# READING PASSAGE
=== Section Start ===

Showing posts with label olfactory receptor. Show all posts
Showing posts with label olfactory receptor. Show all posts

Friday, February 3, 2012

Ectopic thinking?

Our gene mapping project, which we first blogged about here, is starting to get interesting.  And not necessarily for the reasons that we'd hoped.  You might remember that our project is looking for genes involved in variation in specific craniofacial traits in the F34 generation of descendants of a cross between two inbred mouse lines.  We've measured a handful of traits in over a thousand mouse skulls, and mapped their genetic effects by looking for genetic variation across the genome that might be associated with variation in the traits.

Sparing you the gory details, we'll just say that the chromosomal intervals that one or more of the traits mapped to span 30% of the genome, and 10% of all coding genes. That's 2400 genes or so that could potentially be of interest in affecting head shape in just these particular mice, with the restricted genetic variation they have (because they are descendants of only two inbred parental mouse strains).  That's a lot of genes to wade through to figure out which might be most likely to be involved in the traits we're looking at.

One way to prioritize candidate genes from such a study is to look for the genes in every interval that you know from prior work to be involved in your trait of interest.  Or to identify genes in families that include genes involved in your trait of interest -- these would then be considered guilty by association.

But this means most genes don't have a fighting chance of being considered, because you don't happen to know anything about them, or because nobody knows anything about them, or because what's known about them only partially represents what they do. 

To try to minimize this, many people automate the search, with programs that cull the genes that the literature indicates might be of interest, or that seem to be expressed where you want them to be.  So, this might solve the problem of no one knowing everything about all genes, but it doesn't solve the problem of nothing being known about so many genes, or that there's only partial knowledge.  And it doesn't solve the problem of having to tell the program what to look for, which means you're constraining it in the same way you would if you were doing the search by hand, looking for specific families of genes.  Nor, of course, does it solve the problem of what's happening in all the non-coding DNA that flanks all those genes.

=== Section End ===

# SUPPLIED RECORDS

=== Section Start ===

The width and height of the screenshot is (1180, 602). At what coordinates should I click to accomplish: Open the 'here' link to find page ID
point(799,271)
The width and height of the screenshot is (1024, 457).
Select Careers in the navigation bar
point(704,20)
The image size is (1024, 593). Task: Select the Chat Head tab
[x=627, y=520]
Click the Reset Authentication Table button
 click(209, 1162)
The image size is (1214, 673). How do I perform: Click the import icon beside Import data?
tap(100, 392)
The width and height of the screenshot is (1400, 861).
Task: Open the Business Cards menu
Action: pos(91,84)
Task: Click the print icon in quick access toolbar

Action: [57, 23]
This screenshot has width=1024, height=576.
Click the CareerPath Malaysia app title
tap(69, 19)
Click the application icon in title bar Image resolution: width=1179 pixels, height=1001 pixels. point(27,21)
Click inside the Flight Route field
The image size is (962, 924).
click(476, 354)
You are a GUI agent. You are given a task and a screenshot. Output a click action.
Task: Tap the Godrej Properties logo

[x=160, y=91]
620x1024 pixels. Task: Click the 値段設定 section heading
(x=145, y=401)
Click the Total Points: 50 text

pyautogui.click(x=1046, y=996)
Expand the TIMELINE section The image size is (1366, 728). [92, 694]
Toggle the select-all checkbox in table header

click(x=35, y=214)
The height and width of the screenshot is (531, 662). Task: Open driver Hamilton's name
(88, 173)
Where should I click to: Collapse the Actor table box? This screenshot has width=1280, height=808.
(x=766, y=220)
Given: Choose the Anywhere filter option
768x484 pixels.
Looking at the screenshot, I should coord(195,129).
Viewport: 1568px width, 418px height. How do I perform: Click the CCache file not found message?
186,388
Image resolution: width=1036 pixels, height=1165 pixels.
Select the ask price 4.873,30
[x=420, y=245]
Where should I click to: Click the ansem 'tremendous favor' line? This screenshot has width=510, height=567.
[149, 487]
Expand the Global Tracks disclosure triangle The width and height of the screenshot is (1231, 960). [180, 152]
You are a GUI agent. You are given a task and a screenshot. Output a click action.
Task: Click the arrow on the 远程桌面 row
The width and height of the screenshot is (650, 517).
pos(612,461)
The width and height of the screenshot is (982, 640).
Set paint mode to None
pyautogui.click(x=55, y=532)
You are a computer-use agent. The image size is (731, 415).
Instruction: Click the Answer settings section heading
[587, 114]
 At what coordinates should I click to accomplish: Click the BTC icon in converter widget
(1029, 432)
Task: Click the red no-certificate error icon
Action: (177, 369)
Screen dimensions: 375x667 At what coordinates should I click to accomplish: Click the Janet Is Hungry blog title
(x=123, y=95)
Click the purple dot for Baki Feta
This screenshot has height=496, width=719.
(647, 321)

=== Section End ===

# WHAT TO WORK ON
Restate the blog post starting with "Friday, February 3, 2012" and going on through "in the traits.", putting "linkage mapping study" wherever "gene mapping project" appears.

# YOUR SOLUTION
Friday, February 3, 2012

Ectopic thinking?

Our linkage mapping study, which we first blogged about here, is starting to get interesting.  And not necessarily for the reasons that we'd hoped.  You might remember that our project is looking for genes involved in variation in specific craniofacial traits in the F34 generation of descendants of a cross between two inbred mouse lines.  We've measured a handful of traits in over a thousand mouse skulls, and mapped their genetic effects by looking for genetic variation across the genome that might be associated with variation in the traits.